Chivalry is Dead.. On the Internet

The internet has changed the way society connects, communicates and channels information. Free speech and encouraging differing opinions to be expressed is an avenue that can enrich and empower the way individuals view issues and topics of the world. Of course this utopian view of the internet does have some minor problems. A balancing act on public forums is adamant. Are the public allowed to say whatever they want to whoever they want with no responsibility taken for their actions? Or are guidelines and regulations necessary to moderate the conversation? If so does this limit the capability of free speech?

The ethics and moderation of online conversation is an emerging issue in media and communication as the morals and discourses of face-to-face interaction are not seen behind the keyboard. This can lead to challenges such as bullying, trolling and a lack of civility. General Counsel for Twitter, Alex Macgillivray, believes the internet should remain a “unique place for civil conversation” and that Governments need to preserve the “wonderful engine of free expression that it is.” Many stakeholders such as social media activists are optimistic in their statements seen in The Guardian’s article about moderating the conversation online, agreeing it is not promoting violence and bullying. However this is not always the case, as some areas of cyberspace can provoke uncivilised conversation and a ‘cesspool’ of unwanted knowledge.

Fiona Martin (2012) argues there is perceived risks such as spamming, abuse and privacy issues if the internet is not moderated in some way. As unregulated speech increased Martin saw signs of a rise in trolling and the personal safety of users in a public forum was at a greater risk. In some circumstances, moderating the conversation can inhibit free speech and the flow of a debate, but if not monitored carefully it can also deter users from giving their opinion. Unregulated material can “discourage newbies” from using a forum. The narrative disclosure and dominative individuals, who use threatening phrases and words, can deter people from using the forum in a ‘chilling effect.’ Participation and democracy are values of conversation which online communication provides.

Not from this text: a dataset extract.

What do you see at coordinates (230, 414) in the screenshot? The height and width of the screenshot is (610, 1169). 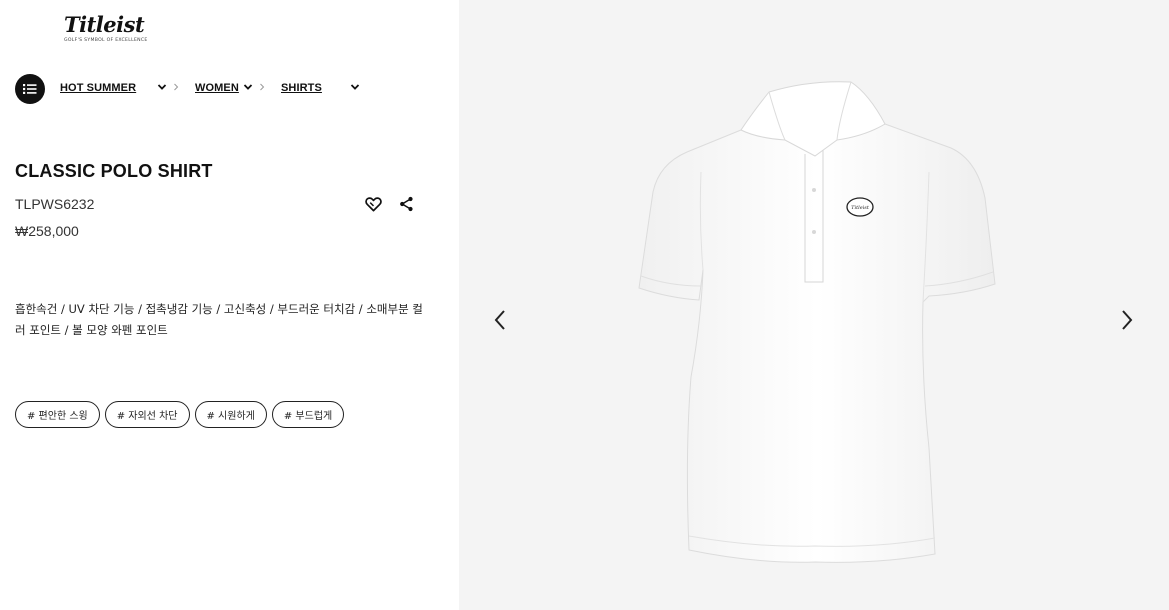 I see `hashtag-cool: # 시원하게` at bounding box center [230, 414].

Regulation of online forums begins with the responsibility taken by the individual and the assumed etiquette that should be followed.      Lauren Northover


References –

Halliday, J. 2012, “Free Speech Haven or Lawless Cesspool – Can the Internet be Civilised?” Battle for the Internet, The Guardian, UK.
Martin, F. 2012, “Vox Populi, Vox Dei: ABC Online and the Risks of Dialogic Interaction,” Histories of Public Service Broadcasters on the Web, Editors; Brugger, N. and Burns, M. New York, Peter Lang, pp. 177-192.